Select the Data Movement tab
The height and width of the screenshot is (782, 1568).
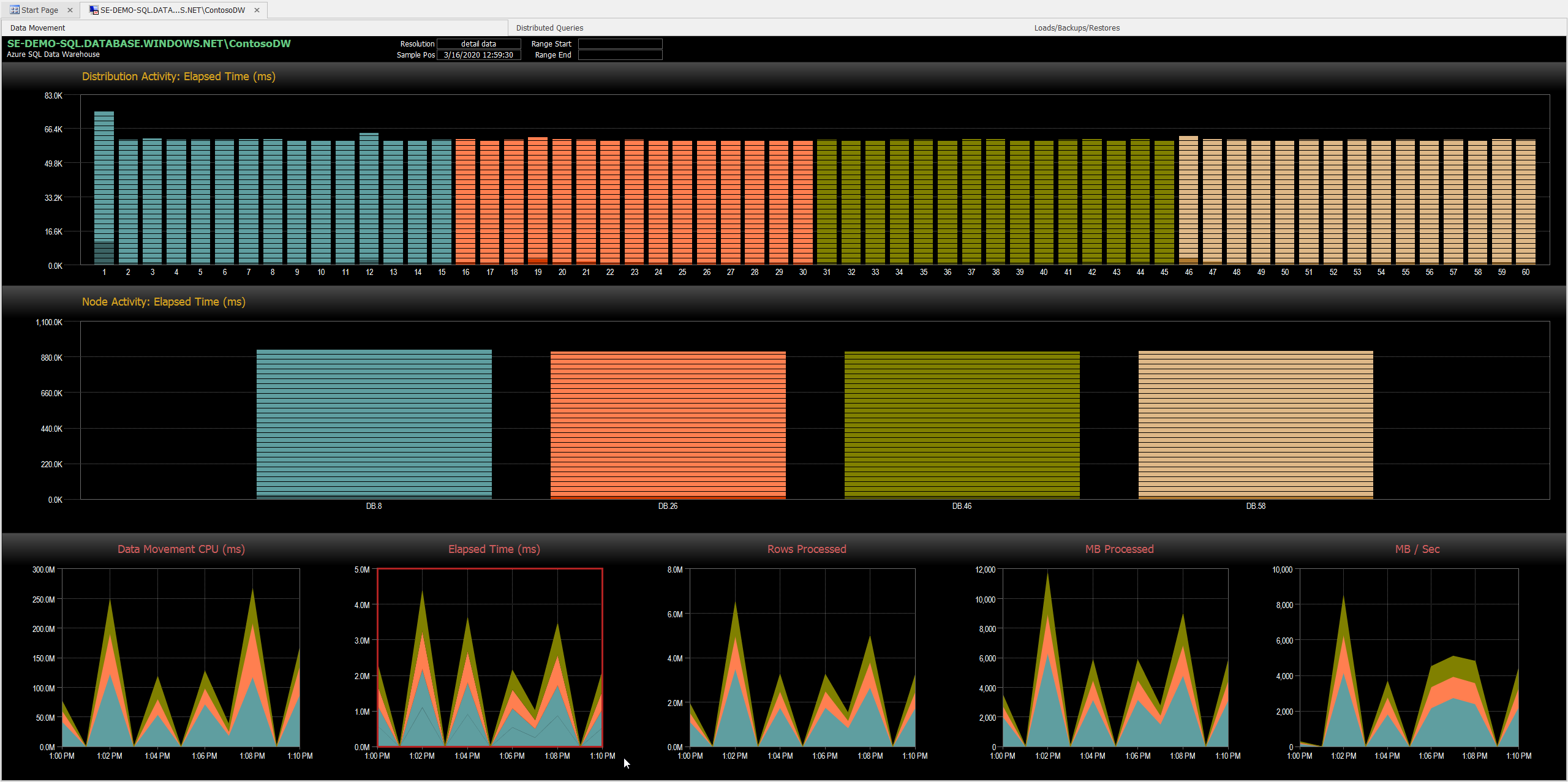pyautogui.click(x=37, y=28)
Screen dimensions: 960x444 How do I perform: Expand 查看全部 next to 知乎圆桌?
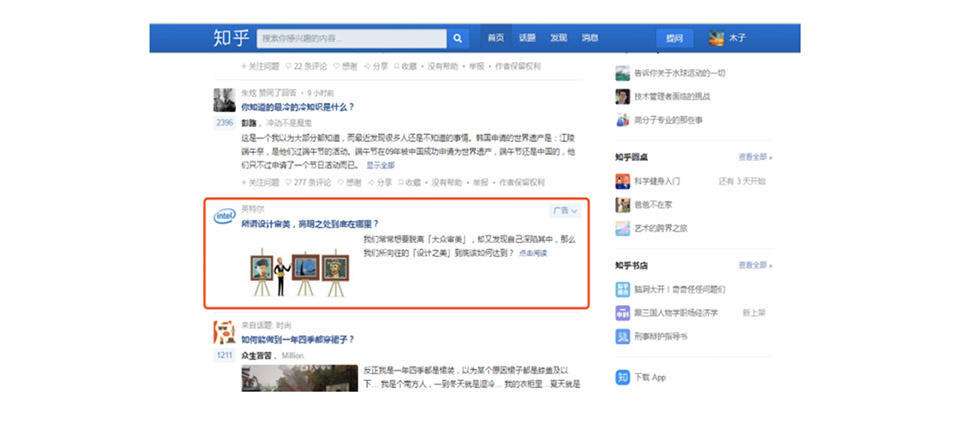[755, 157]
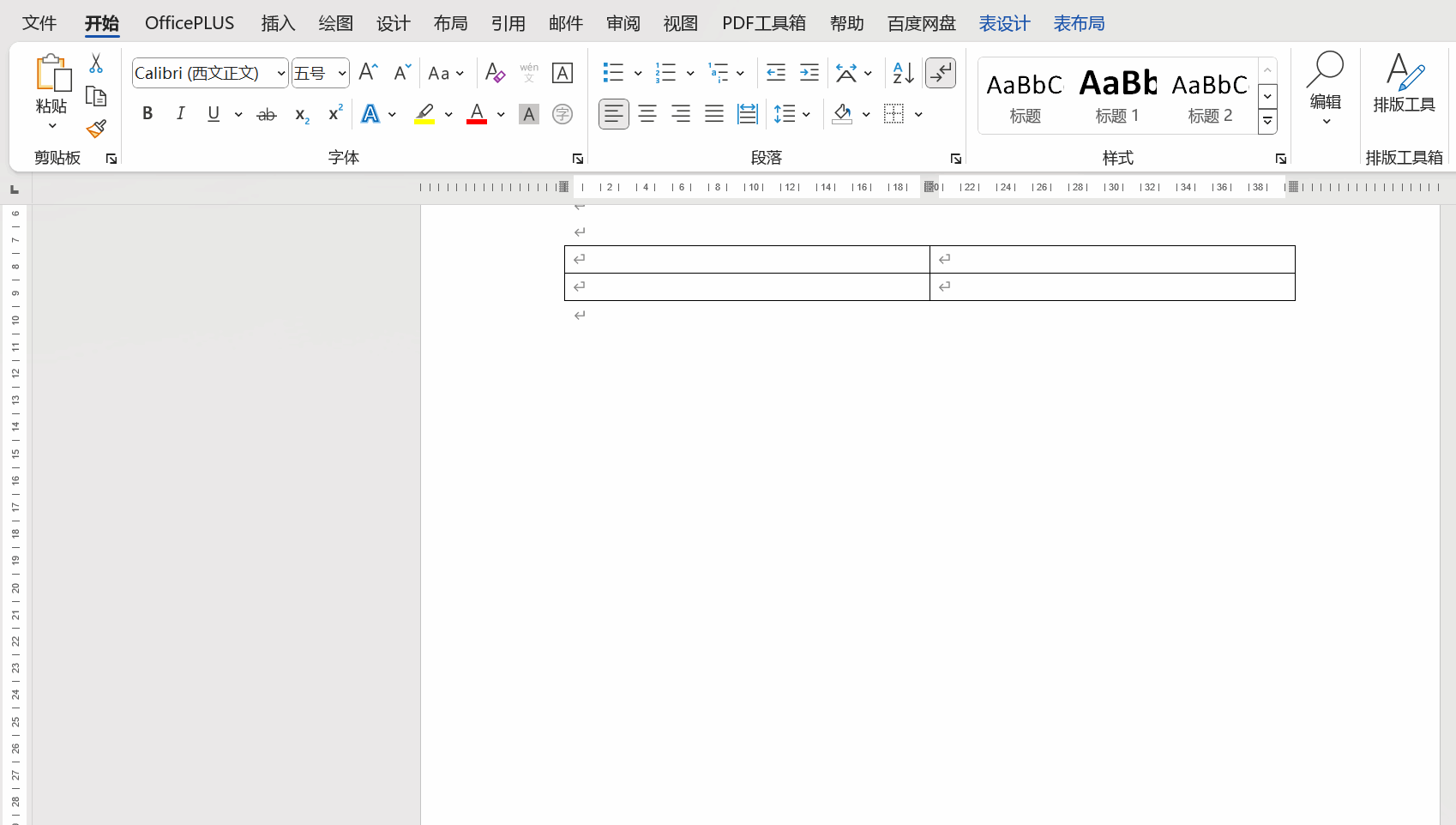Image resolution: width=1456 pixels, height=825 pixels.
Task: Toggle Italic formatting
Action: pos(180,114)
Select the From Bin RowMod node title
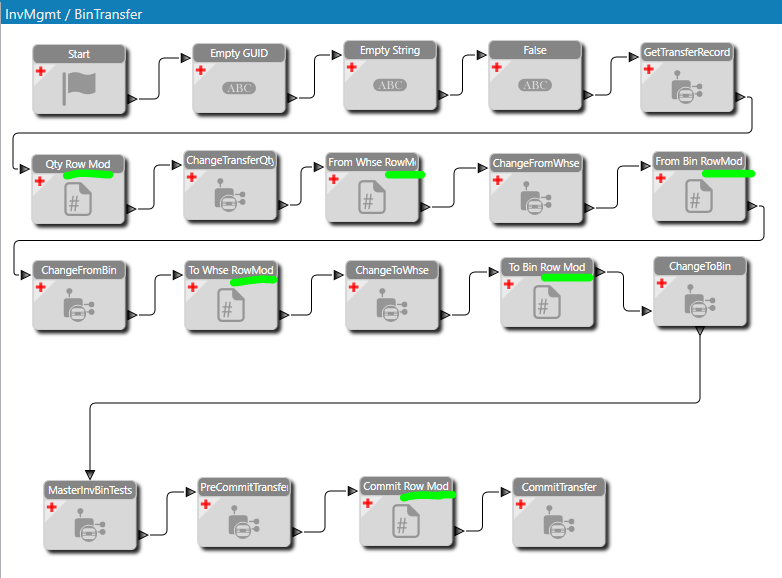 click(x=699, y=161)
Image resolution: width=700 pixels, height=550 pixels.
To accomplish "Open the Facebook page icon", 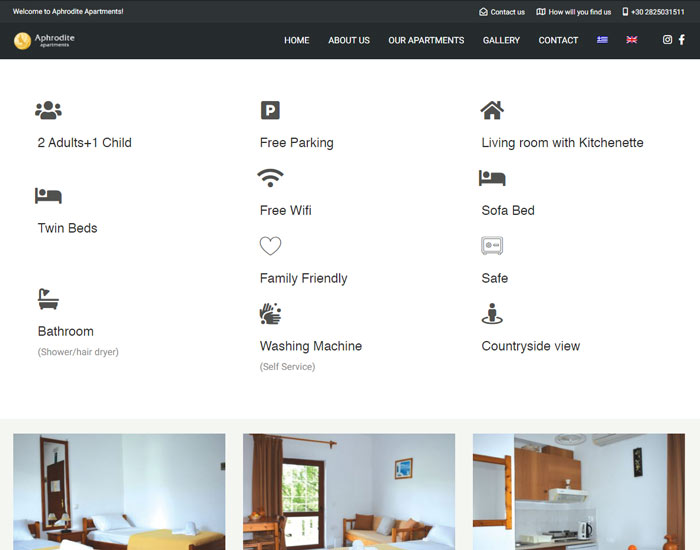I will tap(682, 40).
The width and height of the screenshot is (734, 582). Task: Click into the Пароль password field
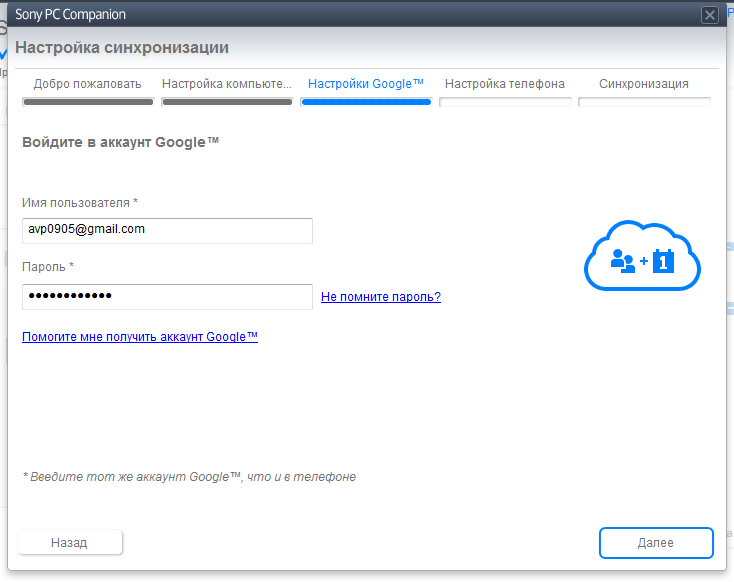point(167,297)
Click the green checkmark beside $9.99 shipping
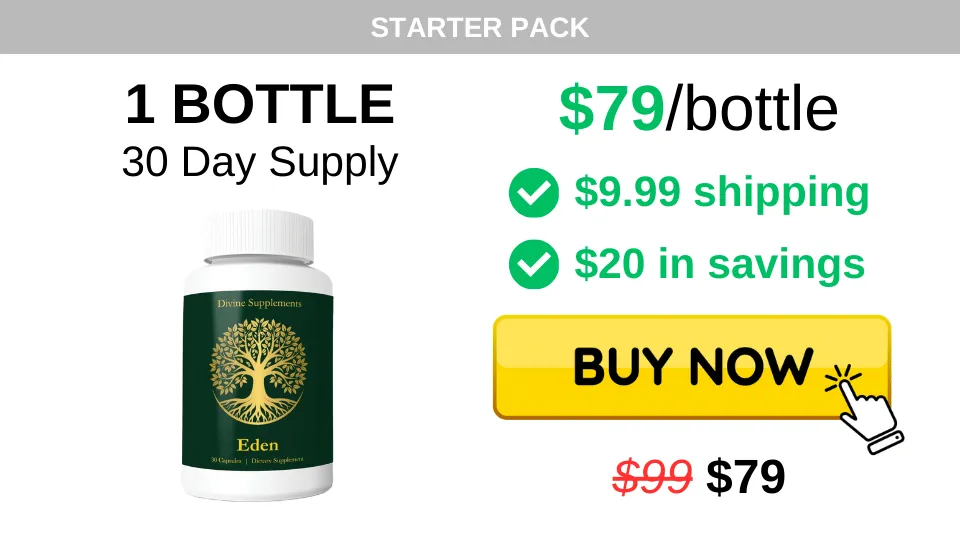 click(x=534, y=192)
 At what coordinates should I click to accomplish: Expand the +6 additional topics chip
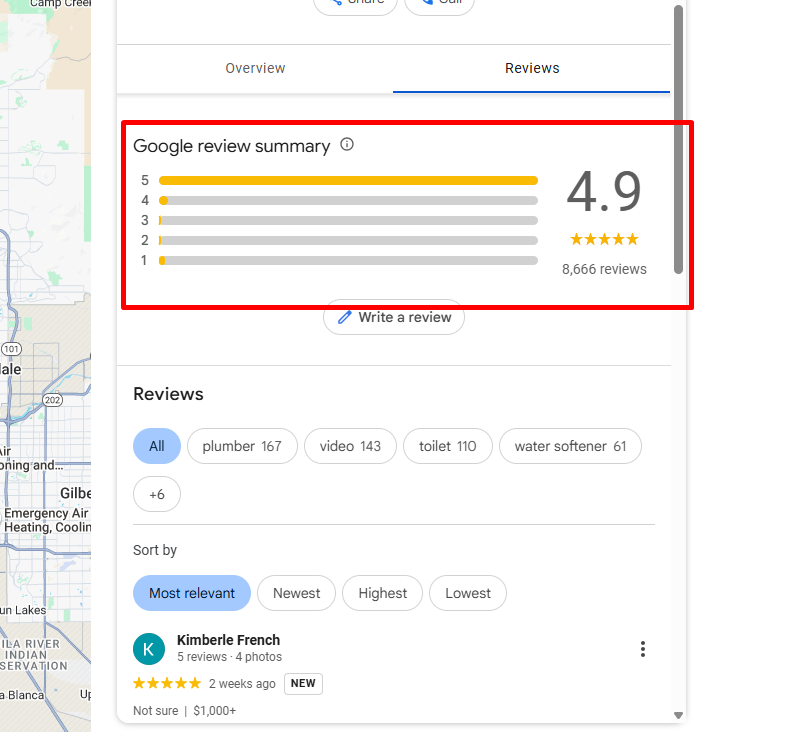(x=156, y=494)
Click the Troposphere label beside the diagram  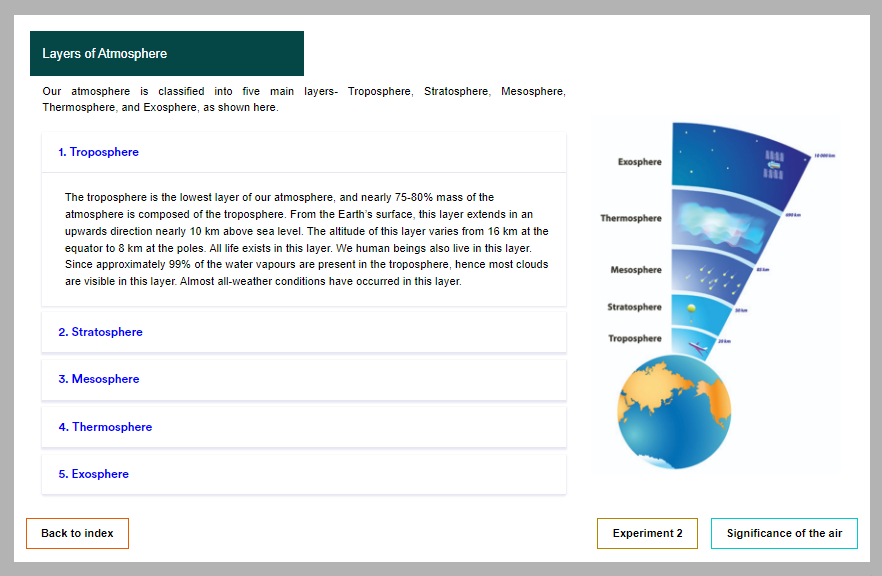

> **WHAT TO DO**
Rewrite the listing from its start through the line containing "pyautogui.click(x=37, y=28)", replacing "Data Movement" with "Data Transfer" and keeping everything else the same. Omit the pictures.

> **REPLY**
Select the Data Transfer tab
The height and width of the screenshot is (782, 1568).
pyautogui.click(x=37, y=28)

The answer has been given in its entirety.